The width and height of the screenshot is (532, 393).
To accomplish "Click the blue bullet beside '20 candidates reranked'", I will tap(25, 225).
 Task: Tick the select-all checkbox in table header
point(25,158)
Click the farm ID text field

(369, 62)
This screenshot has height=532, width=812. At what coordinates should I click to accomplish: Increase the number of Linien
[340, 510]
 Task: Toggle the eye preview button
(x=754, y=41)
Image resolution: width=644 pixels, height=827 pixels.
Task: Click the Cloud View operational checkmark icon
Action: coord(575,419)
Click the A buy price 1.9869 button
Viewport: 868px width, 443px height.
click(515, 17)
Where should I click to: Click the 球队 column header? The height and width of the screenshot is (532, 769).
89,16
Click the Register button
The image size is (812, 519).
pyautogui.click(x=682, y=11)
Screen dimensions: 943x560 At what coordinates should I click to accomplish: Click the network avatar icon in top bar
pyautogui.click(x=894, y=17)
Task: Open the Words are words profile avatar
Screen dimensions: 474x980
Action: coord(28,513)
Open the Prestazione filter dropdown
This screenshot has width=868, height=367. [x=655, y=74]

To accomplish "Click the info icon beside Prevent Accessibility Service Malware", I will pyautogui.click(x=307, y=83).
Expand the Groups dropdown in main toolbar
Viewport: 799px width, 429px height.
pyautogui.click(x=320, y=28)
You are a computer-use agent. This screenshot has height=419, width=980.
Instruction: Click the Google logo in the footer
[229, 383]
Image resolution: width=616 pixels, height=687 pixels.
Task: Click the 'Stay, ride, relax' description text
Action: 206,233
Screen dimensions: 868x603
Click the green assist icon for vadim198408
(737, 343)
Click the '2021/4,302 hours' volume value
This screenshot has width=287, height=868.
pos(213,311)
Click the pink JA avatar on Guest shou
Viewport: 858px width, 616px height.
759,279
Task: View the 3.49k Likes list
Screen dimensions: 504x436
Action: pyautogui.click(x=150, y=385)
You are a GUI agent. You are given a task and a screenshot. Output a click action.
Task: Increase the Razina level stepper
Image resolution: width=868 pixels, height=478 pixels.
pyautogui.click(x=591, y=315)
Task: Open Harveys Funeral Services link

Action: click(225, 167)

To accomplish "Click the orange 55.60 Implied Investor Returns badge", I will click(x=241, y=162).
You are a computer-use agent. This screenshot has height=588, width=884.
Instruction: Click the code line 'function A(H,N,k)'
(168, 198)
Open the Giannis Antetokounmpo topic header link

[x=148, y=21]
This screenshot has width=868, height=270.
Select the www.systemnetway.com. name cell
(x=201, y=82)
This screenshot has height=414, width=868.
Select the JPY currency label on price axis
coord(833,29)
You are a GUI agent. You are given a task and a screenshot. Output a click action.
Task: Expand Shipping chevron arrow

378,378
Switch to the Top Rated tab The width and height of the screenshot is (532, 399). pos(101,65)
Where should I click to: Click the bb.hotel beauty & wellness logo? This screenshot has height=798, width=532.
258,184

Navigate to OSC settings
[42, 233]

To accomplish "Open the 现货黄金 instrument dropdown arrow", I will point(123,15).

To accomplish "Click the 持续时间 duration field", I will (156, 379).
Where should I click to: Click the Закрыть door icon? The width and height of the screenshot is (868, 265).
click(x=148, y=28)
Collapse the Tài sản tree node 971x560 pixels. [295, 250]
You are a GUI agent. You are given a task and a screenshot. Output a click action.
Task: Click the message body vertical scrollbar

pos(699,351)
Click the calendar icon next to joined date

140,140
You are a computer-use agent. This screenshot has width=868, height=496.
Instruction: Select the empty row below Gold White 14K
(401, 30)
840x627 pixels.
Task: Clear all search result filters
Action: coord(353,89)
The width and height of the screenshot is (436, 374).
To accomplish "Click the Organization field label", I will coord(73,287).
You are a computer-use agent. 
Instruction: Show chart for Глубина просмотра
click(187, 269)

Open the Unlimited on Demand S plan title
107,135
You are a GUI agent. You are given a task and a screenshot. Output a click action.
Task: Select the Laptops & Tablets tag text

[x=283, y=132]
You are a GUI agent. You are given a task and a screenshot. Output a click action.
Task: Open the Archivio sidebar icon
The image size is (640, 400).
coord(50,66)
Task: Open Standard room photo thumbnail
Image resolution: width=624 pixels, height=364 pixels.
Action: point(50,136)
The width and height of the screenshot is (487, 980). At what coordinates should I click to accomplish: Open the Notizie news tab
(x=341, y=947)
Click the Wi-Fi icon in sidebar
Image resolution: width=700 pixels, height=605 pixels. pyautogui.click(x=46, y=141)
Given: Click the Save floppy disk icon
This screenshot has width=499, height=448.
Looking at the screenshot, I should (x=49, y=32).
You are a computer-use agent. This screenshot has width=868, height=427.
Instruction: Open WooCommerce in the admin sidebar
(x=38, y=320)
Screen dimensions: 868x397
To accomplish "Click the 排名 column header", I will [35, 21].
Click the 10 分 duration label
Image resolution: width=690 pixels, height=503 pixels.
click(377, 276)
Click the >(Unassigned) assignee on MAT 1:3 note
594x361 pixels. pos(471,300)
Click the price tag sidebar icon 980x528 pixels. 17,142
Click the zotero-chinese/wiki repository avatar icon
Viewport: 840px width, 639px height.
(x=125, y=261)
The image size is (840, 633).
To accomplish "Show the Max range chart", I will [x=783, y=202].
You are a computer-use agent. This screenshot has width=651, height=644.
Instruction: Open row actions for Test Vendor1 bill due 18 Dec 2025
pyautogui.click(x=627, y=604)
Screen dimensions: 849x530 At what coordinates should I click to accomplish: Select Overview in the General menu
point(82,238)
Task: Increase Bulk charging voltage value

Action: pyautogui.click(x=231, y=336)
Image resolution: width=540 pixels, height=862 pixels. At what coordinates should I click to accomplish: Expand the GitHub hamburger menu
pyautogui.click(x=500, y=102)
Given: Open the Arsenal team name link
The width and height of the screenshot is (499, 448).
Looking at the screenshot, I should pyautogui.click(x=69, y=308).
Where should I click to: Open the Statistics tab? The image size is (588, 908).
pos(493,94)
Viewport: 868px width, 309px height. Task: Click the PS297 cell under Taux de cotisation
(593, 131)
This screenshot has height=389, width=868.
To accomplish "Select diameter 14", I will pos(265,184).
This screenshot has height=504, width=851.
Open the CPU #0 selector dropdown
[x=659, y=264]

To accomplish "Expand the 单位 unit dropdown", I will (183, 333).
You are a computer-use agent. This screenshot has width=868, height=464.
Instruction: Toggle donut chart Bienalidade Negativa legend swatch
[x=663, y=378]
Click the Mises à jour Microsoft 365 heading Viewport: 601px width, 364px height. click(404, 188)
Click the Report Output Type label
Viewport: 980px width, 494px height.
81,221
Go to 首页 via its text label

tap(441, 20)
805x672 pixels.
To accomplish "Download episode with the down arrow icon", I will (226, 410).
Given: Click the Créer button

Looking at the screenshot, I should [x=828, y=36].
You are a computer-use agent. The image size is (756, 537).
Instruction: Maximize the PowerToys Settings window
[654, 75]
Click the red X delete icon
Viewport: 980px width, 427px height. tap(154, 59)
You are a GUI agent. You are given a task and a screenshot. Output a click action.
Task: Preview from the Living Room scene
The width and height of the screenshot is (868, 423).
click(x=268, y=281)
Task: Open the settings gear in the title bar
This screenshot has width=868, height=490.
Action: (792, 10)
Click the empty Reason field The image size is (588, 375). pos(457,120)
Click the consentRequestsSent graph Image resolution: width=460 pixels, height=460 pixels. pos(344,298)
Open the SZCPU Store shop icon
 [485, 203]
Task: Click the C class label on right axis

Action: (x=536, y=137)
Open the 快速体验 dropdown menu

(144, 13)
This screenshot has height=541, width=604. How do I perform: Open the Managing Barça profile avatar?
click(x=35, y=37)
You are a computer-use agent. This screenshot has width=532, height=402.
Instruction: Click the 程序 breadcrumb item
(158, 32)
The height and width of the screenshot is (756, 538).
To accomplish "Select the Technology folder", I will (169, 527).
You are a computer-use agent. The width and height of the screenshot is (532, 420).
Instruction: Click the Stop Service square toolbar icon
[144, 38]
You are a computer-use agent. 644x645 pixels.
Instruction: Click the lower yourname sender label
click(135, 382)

☆ ☆ ☆ ☆ ☆ ☆ ☆

> [Assignment]: From the records above, copy out the line with "Task: Open Standard room photo thumbnail", the line with "Click the price", and every line between them, word for word.

> [Solution to the problem]:
Task: Open Standard room photo thumbnail
Image resolution: width=624 pixels, height=364 pixels.
Action: point(50,136)
The width and height of the screenshot is (487, 980). At what coordinates should I click to accomplish: Open the Notizie news tab
(x=341, y=947)
Click the Wi-Fi icon in sidebar
Image resolution: width=700 pixels, height=605 pixels. pyautogui.click(x=46, y=141)
Given: Click the Save floppy disk icon
This screenshot has width=499, height=448.
Looking at the screenshot, I should (x=49, y=32).
You are a computer-use agent. This screenshot has width=868, height=427.
Instruction: Open WooCommerce in the admin sidebar
(x=38, y=320)
Screen dimensions: 868x397
To accomplish "Click the 排名 column header", I will [35, 21].
Click the 10 分 duration label
Image resolution: width=690 pixels, height=503 pixels.
click(377, 276)
Click the >(Unassigned) assignee on MAT 1:3 note
594x361 pixels. pos(471,300)
Click the price tag sidebar icon 980x528 pixels. 17,142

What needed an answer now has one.